What you will do
Transcribe the listing word for word, beginning at its first line and ending at the line containing "Click the Source column header"; omit the pictures.

Entries supplied
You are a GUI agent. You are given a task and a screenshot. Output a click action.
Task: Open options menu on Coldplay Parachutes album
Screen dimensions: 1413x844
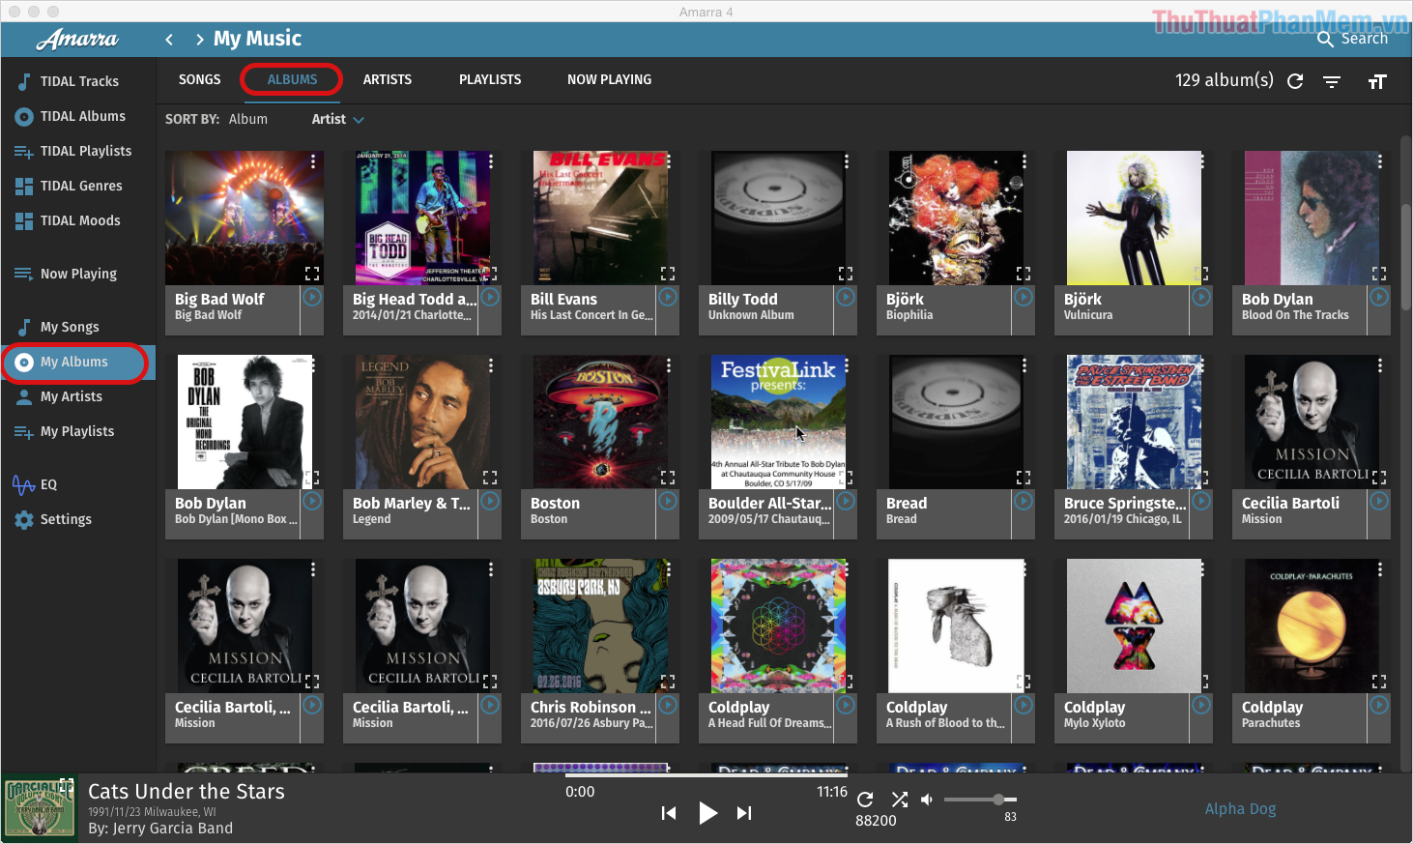click(1378, 569)
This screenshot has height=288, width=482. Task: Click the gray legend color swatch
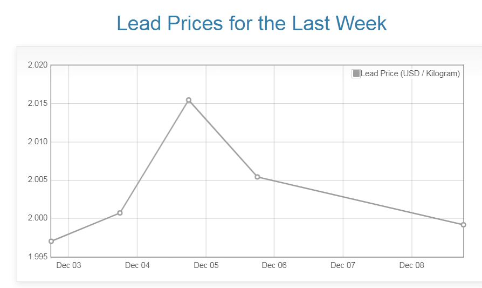pos(356,73)
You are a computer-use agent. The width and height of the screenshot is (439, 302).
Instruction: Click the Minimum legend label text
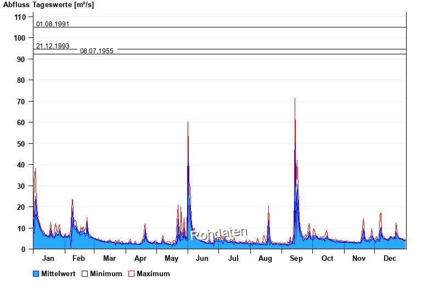(106, 273)
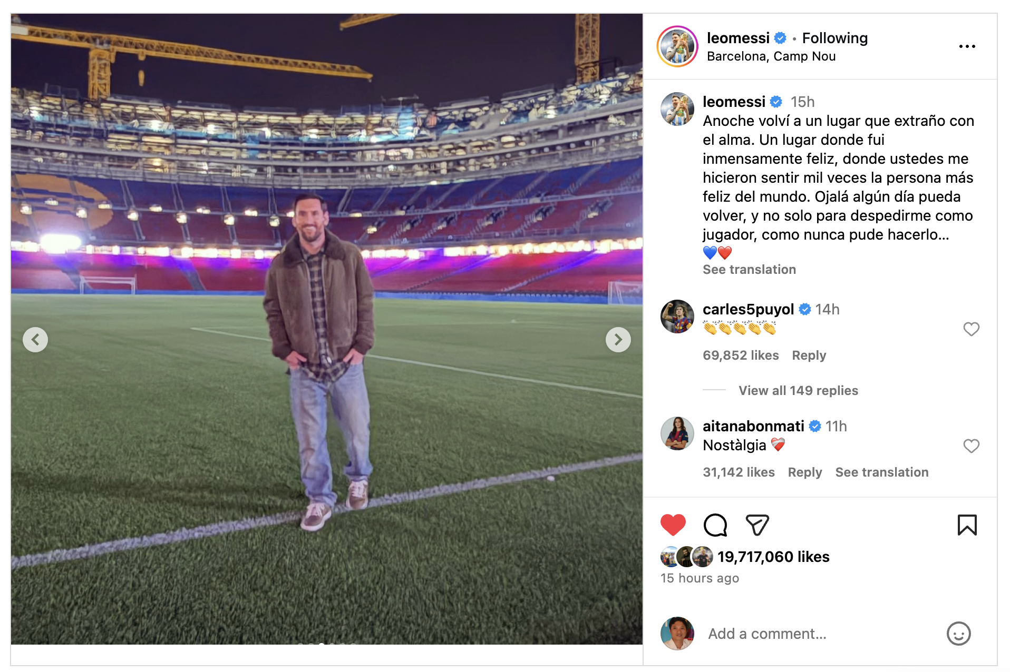This screenshot has width=1010, height=672.
Task: Open post options with the three-dot icon
Action: click(967, 46)
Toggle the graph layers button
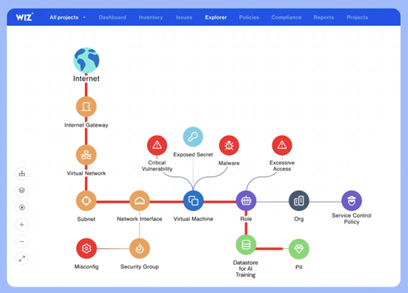This screenshot has height=293, width=408. [22, 191]
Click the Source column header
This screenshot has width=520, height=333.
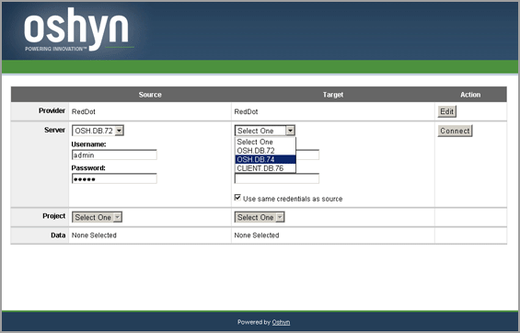click(x=150, y=95)
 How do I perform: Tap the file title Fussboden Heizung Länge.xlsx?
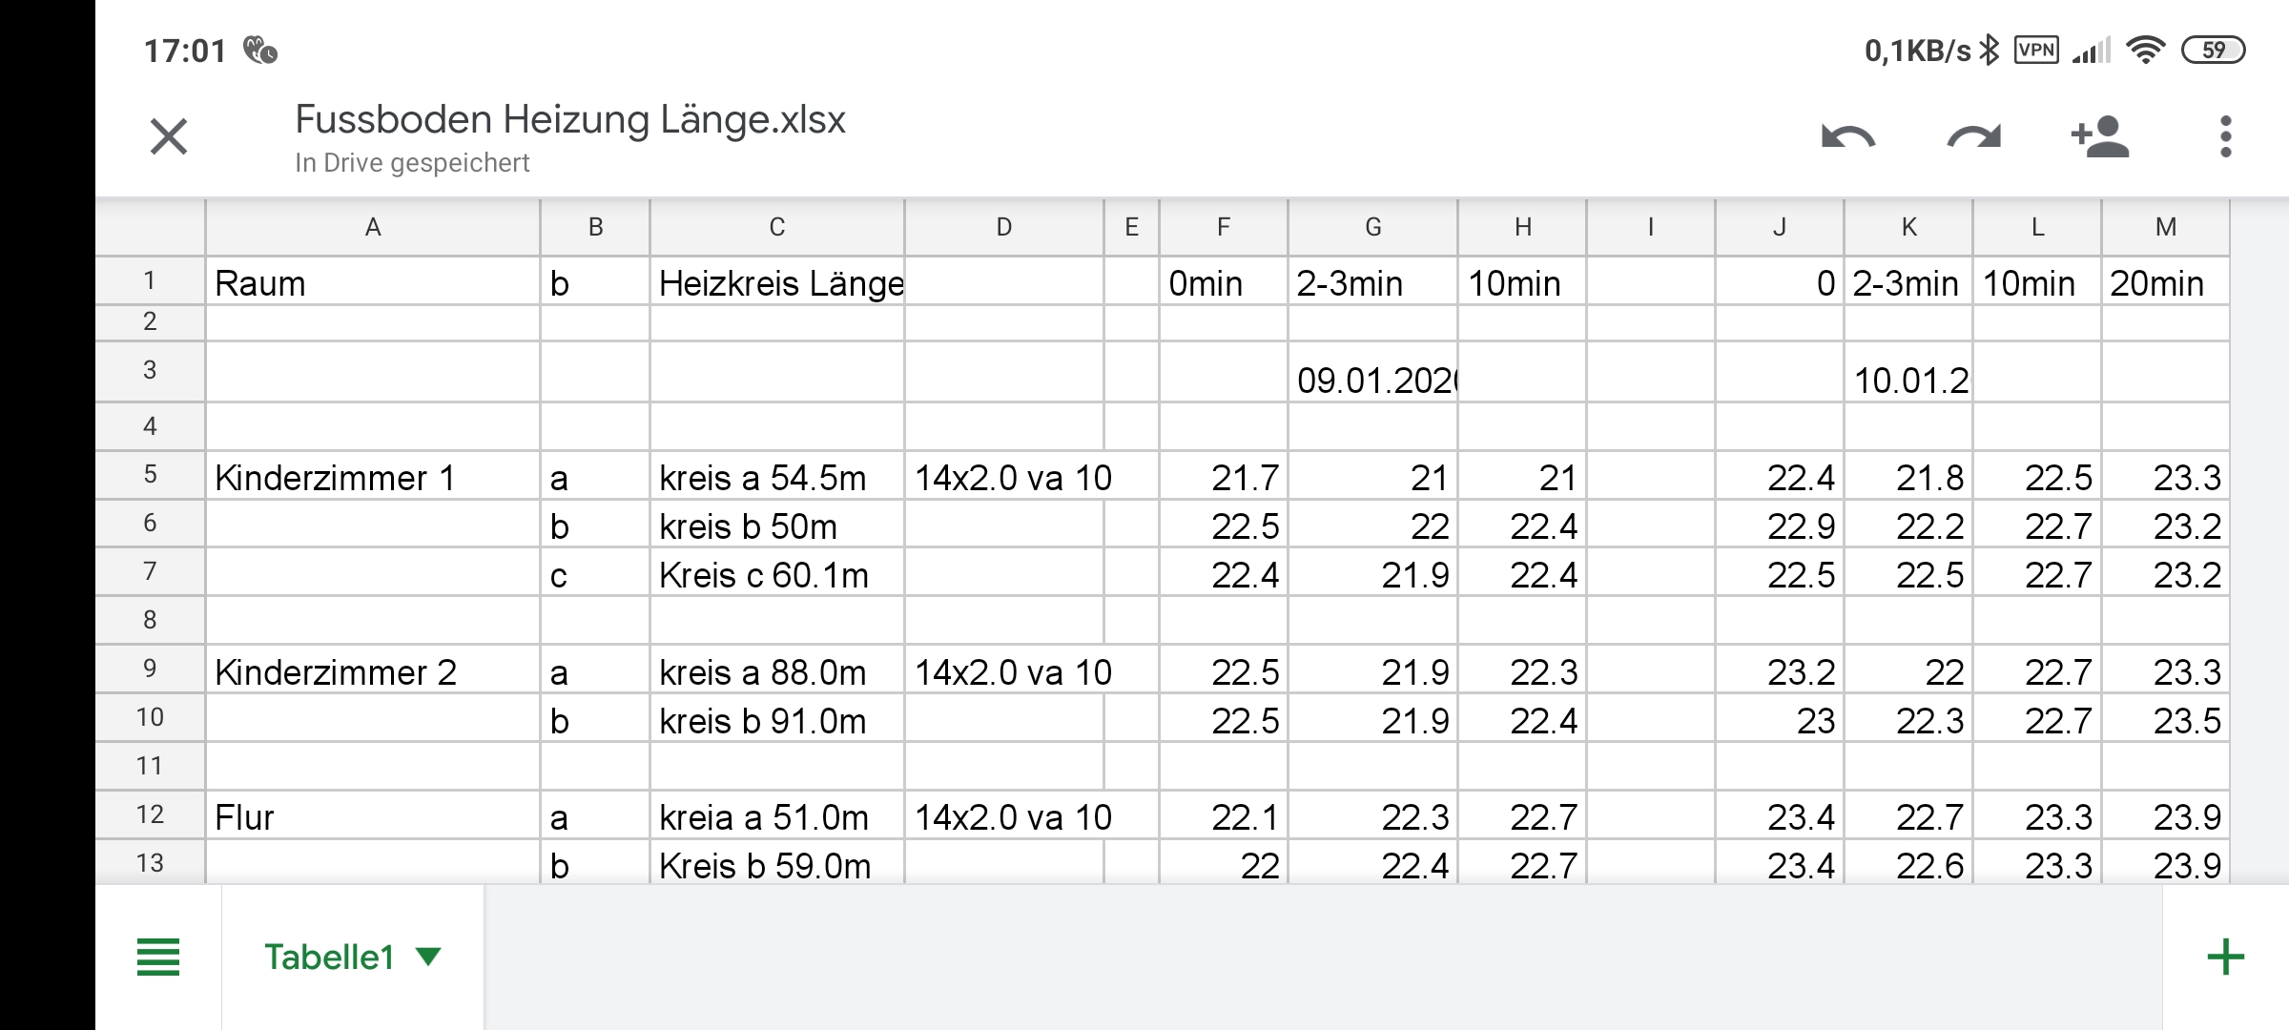[x=570, y=120]
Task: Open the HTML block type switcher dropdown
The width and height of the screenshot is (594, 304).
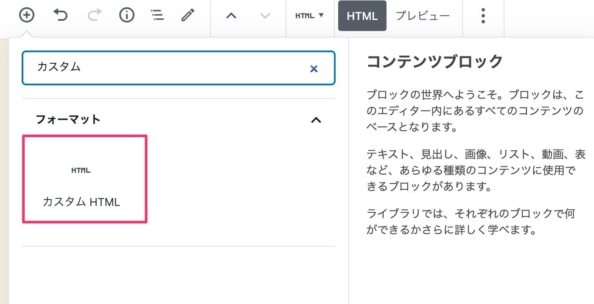Action: (x=309, y=16)
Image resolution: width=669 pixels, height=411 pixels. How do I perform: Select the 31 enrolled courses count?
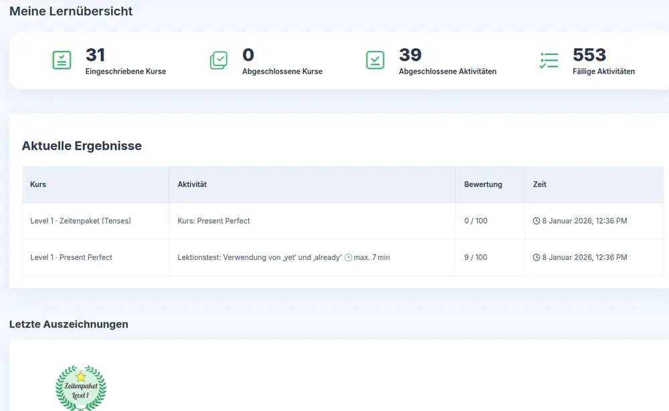[x=96, y=55]
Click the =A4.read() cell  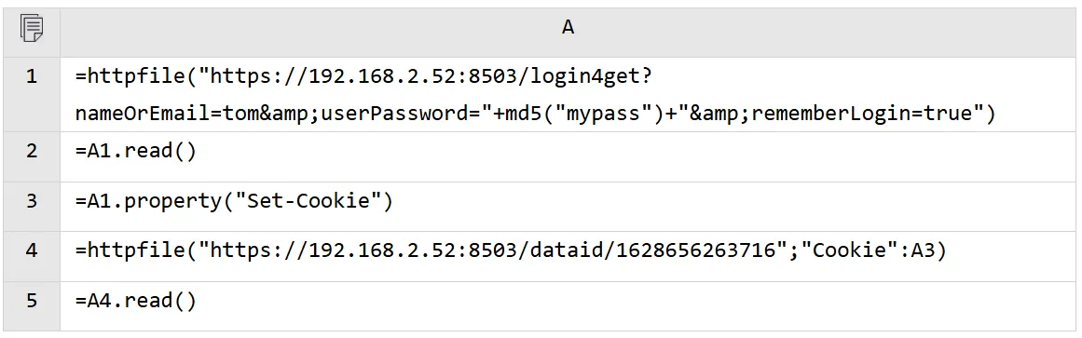coord(568,305)
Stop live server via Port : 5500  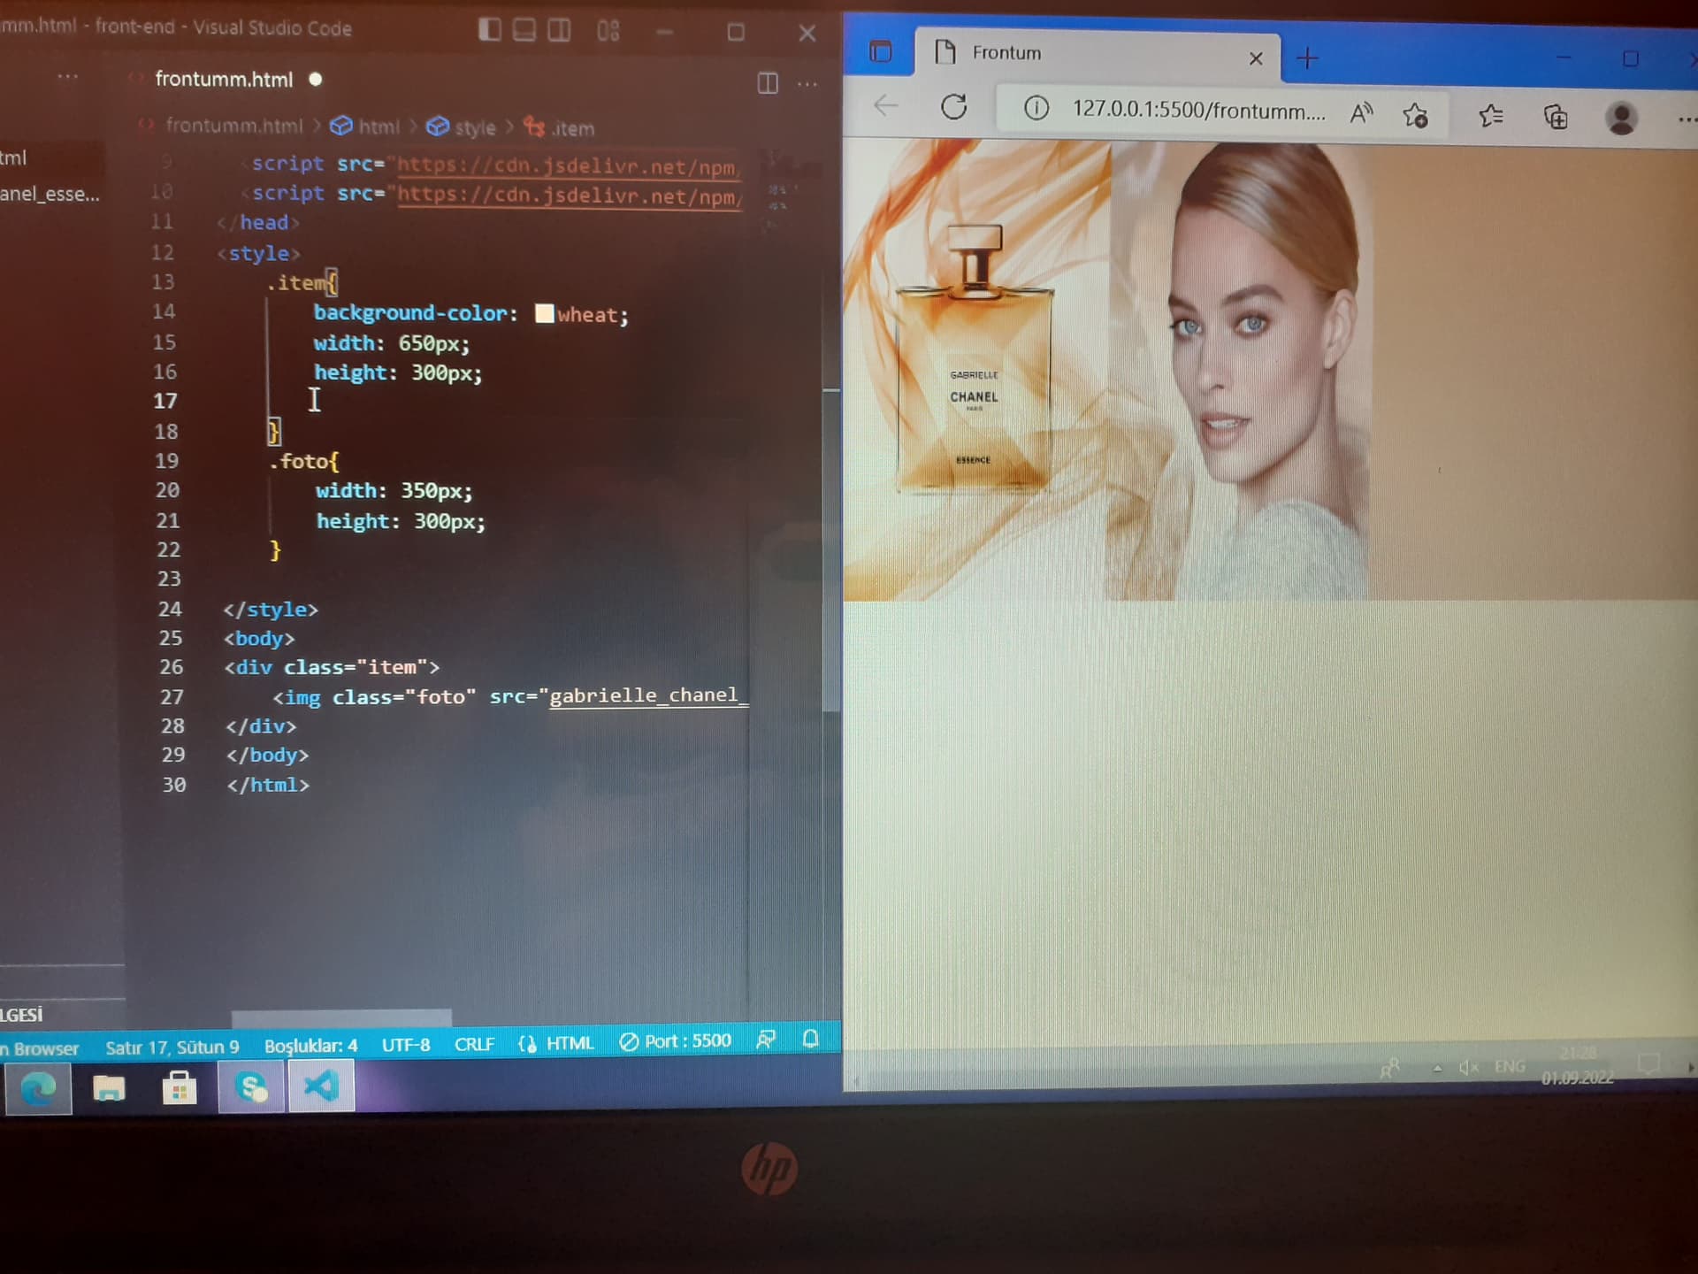click(x=676, y=1041)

Solved problem
You are a GUI agent. You are given a task and a screenshot. Output a click action.
Task: Open options menu on Coldplay Parachutes album
Screen dimensions: 1413x844
click(1378, 569)
This screenshot has height=288, width=482. Task: Click the gray legend color swatch
pos(356,73)
You are a computer-use agent. The width and height of the screenshot is (439, 302).
Instruction: Click the Minimum legend label text
(106, 273)
This screenshot has width=1010, height=672.
Task: Open post options with the three-dot icon
Action: click(967, 46)
Toggle the graph layers button
This screenshot has height=293, width=408. [22, 191]
Click the Source column header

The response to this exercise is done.